Tu te souviens de cette acquisition à 2 milliards de dollars que Meta avait annoncée comme une victoire stratégique pour renforcer ses capacités en IA ? Manus, la pépite chinoise, devait être le sésame pour Zuckerberg dans l’empire du Milieu. Sauf que Pékin vient de répondre avec un coup de tonnerre. La Commission de sécurité nationale, pilotée par Xi Jinping, a qualifié l’opération de « conspiratoire » et interdit aux fondateurs de quitter le pays. Meta, qui jouait déjà sur la corde raide avec son open-washing, vient de se prendre un mur dans la géopolitique du numérique.
L’affaire n’est pas qu’une péripétie juridique de plus. Elle cristallise tout ce qui pue dans les mégafusions tech transfrontalières. Meta qui pensait acheter une boîte comme on achète une licorne sur eBay, sans trop se poser de questions sur le contexte local, se heurte à un régime qui voit dans chaque startup une pièce stratégique de son arsenal technologique. Et quand une pièce s’envole vers l’Occident, c’est perçu comme une trahison.
Le terme « conspiratoire » n’est pas choisi par hasard. C’est le vocabulaire de la guerre économique. Pékin accuse Meta de vouloir « vider » la base technologique chinoise, de siphonner les cerveaux et les brevets pour les mettre au service de l’hégémonie américaine. C’est du protectionnisme numérique enrobé de paranoïa d’État. Et ça marche. Les fondateurs de Manus, probablement ravis de toucher leur chèque, se retrouvent coincés entre deux feux. Ils ont vendu leur âme à Meta, mais leur passeport appartient à Xi.
Meta, de son côté, joue les innocents. « On est une entreprise ouverte, on veut juste collaborer », bla bla bla. Sauf que leur track record en Chine est plus mince qu’une feuille de papier à cigarette. Entre les bannières, les restrictions et les rivalités avec Tencent ou Baidu, Zuckerberg a toujours eu du mal à percer. L’acquisition de Manus devait être un cheval de Troie. Raté. La muraille numérique chinoise est plus intelligente que ça.
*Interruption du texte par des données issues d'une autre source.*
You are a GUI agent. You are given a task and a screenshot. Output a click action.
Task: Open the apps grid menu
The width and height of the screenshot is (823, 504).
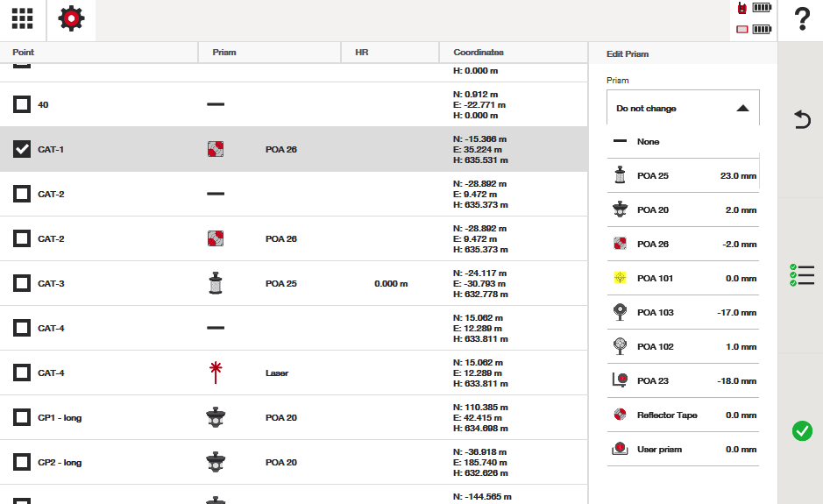pyautogui.click(x=22, y=19)
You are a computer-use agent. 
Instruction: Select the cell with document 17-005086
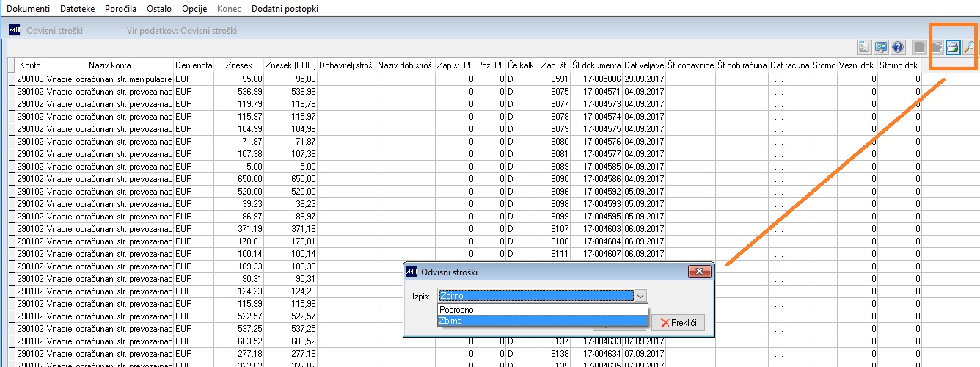[596, 79]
Et puis, soyons francs, Meta n’est pas exactement le candidat idéal pour une opération de confiance. Leur réputation en matière de données, de transparence et de respect des régulations locales… c’est pas glorieux. Pékin n’a pas besoin de chercher loin pour trouver des motifs de méfiance. L’open-washing, ça marche peut-être à Menlo Park, mais à Pékin, ils ont des analystes qui lisent entre les lignes. Et ce qu’ils voient, c’est une entreprise qui essaie de contourner les barrières en achetant une startup locale, avec le risque évident de voir les technologies sensibles filer vers les États-Unis.
L’impact est immédiat. Les fondateurs de Manus sont en résidence surveillée de facto. Les autres startups chinoises qui rêvaient d’une exit vers la Silicon Valley vont devoir réfléchir à deux fois. Et Meta se retrouve avec un casse-tête juridique et diplomatique qui pourrait coûter bien plus cher que les 2 milliards initiaux. Sans parler de la perte de crédibilité dans un marché qui représente des milliards d’utilisateurs potentiels.
Au final, cette histoire illustre parfaitement le clash entre la mentalité startup globale et la réalité des États-nations. Meta pensait en termes de marché et de technologie. Pékin pense en termes de souveraineté et de sécurité. Et quand les deux s’entrechoquent, c’est toujours le plus fort qui gagne. Pour l’instant, c’est Xi qui tient les clés.
La chute, c’est que Meta voulait jouer au grand jeu international, mais elle a oublié de lire les règles locales. Et en Chine, les règles, c’est le Parti qui les écrit. Tu peux acheter une startup, mais tu n’achètes pas la loyauté du régime. Prochain épisode : Zuckerberg essaie de négocier avec un chatbot du gouvernement chinois. Et ça finit mal.